(Records for locating words and elements)
........
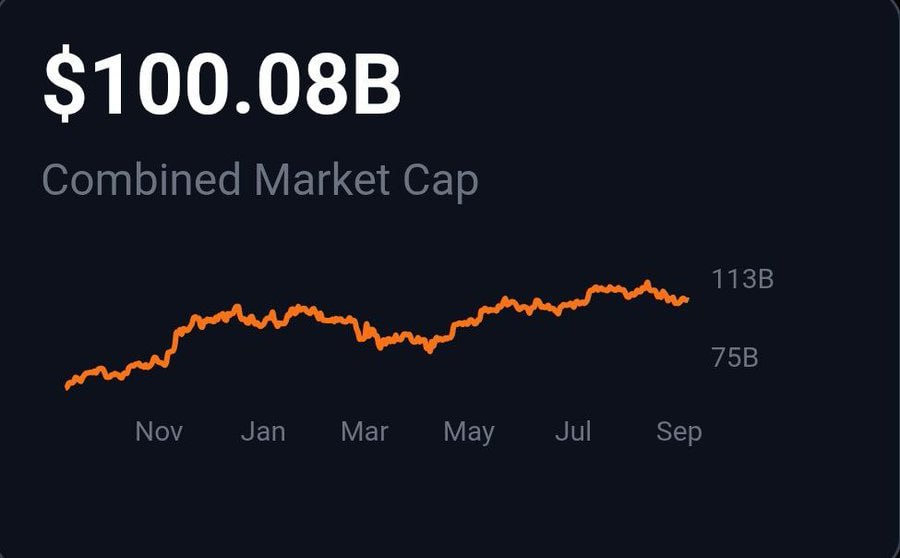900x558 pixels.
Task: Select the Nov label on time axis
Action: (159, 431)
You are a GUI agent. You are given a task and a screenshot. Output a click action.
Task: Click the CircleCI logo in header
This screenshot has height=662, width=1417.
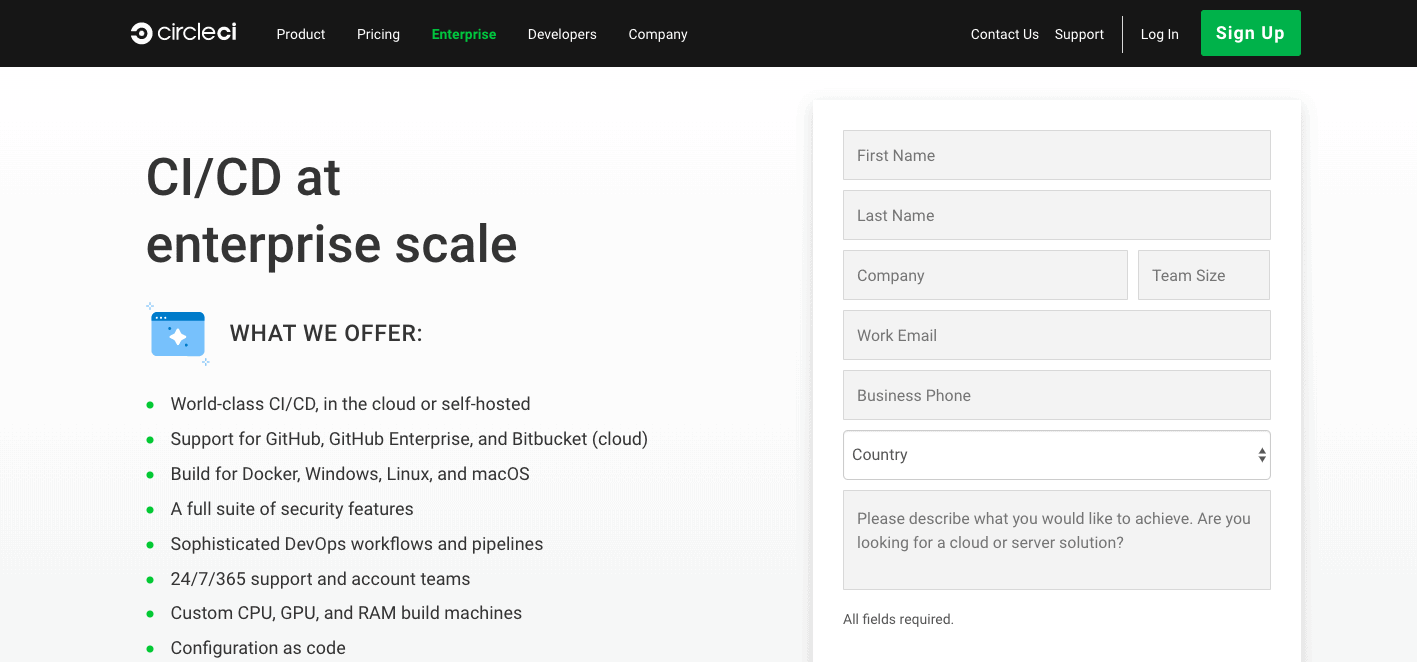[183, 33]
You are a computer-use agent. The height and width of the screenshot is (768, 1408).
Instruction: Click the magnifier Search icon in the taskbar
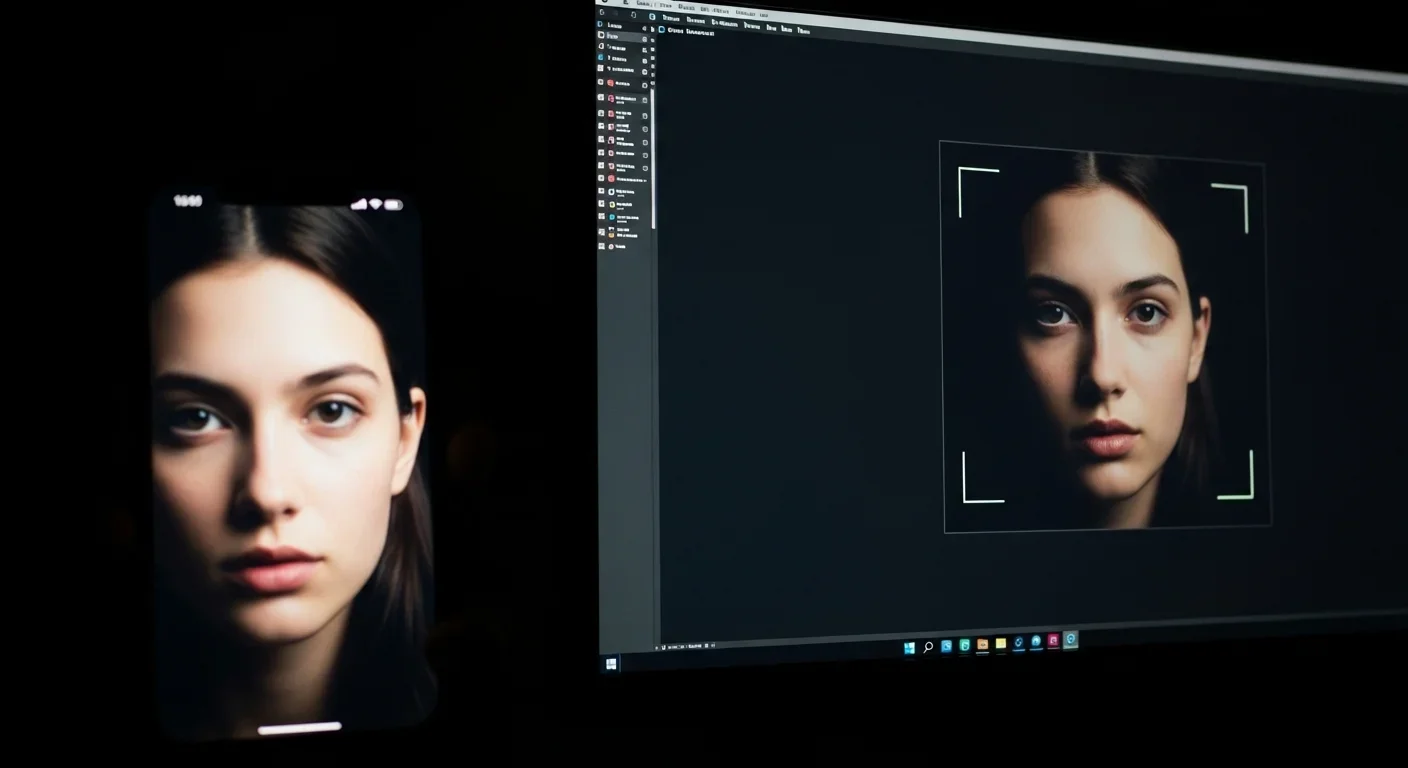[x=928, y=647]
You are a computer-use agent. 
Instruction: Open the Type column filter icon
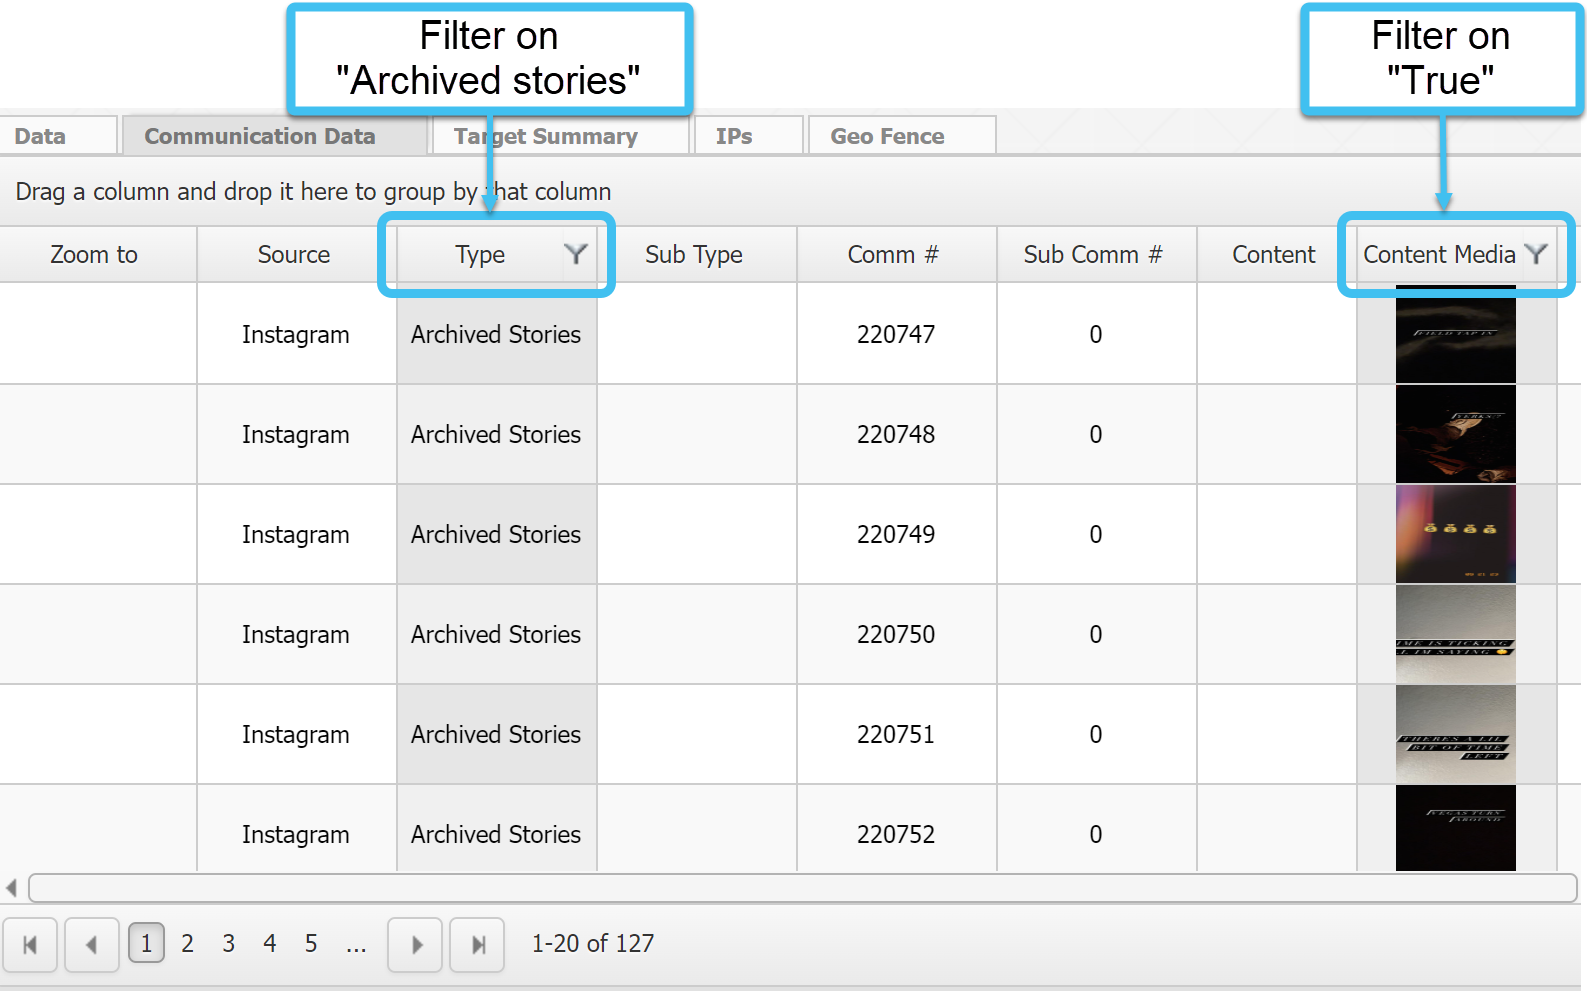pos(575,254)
........
[Objective]: Collect every line of the records above that contains the string "icon", and copy each one in full. Case counts.

[Response below]:
Instruction: Click the magnifier Search icon in the taskbar
Instruction: Open the Type column filter icon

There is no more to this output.